Scrap Yard Cybernetics Build Cheaper Robo-Hand for Third World
By Erik Sofge
Published on: October 15, 2007
Today’s prosthetics
are medical miracles, controlled by impulses from the user’s own
muscles. But one myoelectric hand can cost $35,000 and up—a daunting,
if attainable, figure for patients with health insurance, but more of a
concept than an option for many amputees around the world. So when a
team of students at ITESO Graduate School in Guadalajara, Mexico, began
working on a new prosthetic hand, their goal was simple: Cut costs.
“We wanted to help people, not make some cool-looking toy,”
says Gabriel Herrera, the team’s firmware engineer. That meant prowling
a scrap yard for metal and spending just $2000 to make two prototypes
in four months. This past summer the students won top honors and
$10,000 in an international design contest sponsored by Texas-based
Freescale Semiconductor, beating out 775 other entries.
Intended for transradial (below the elbow) amputees, the hand
can operate up to four days on a standard 12-volt battery (with another
day of run time and just one maintenance check per year in store for
the final product). With leads attached to the forearm, the user can
open and close the acrylic fingers, regulate grasping pressure and
rotate the wrist—a motion not found on some more expensive models.
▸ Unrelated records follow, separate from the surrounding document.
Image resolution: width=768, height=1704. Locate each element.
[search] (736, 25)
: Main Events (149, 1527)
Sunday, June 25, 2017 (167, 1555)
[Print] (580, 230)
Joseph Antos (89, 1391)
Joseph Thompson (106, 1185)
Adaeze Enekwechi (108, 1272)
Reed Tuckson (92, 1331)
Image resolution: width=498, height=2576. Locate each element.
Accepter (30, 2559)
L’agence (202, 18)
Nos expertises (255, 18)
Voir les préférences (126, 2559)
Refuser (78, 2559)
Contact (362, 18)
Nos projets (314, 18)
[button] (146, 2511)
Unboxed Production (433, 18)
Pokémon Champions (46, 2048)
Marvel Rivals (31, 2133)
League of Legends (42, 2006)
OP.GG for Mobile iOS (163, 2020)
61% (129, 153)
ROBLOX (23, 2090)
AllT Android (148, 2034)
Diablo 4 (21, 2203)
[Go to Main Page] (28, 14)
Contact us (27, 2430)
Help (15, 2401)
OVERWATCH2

Herrera and other team members are now starting a company to develop
and market the hand. While the final product will likely exceed $2000,
the plan is to stay below $20,000. The researchers hope to introduce it
in Mexico, where some 4000 people lose a hand every year, and
eventually deliver subsidized versions to developing nations, such as
war-ravaged Sierra Leone, where medical miracles are in short supply.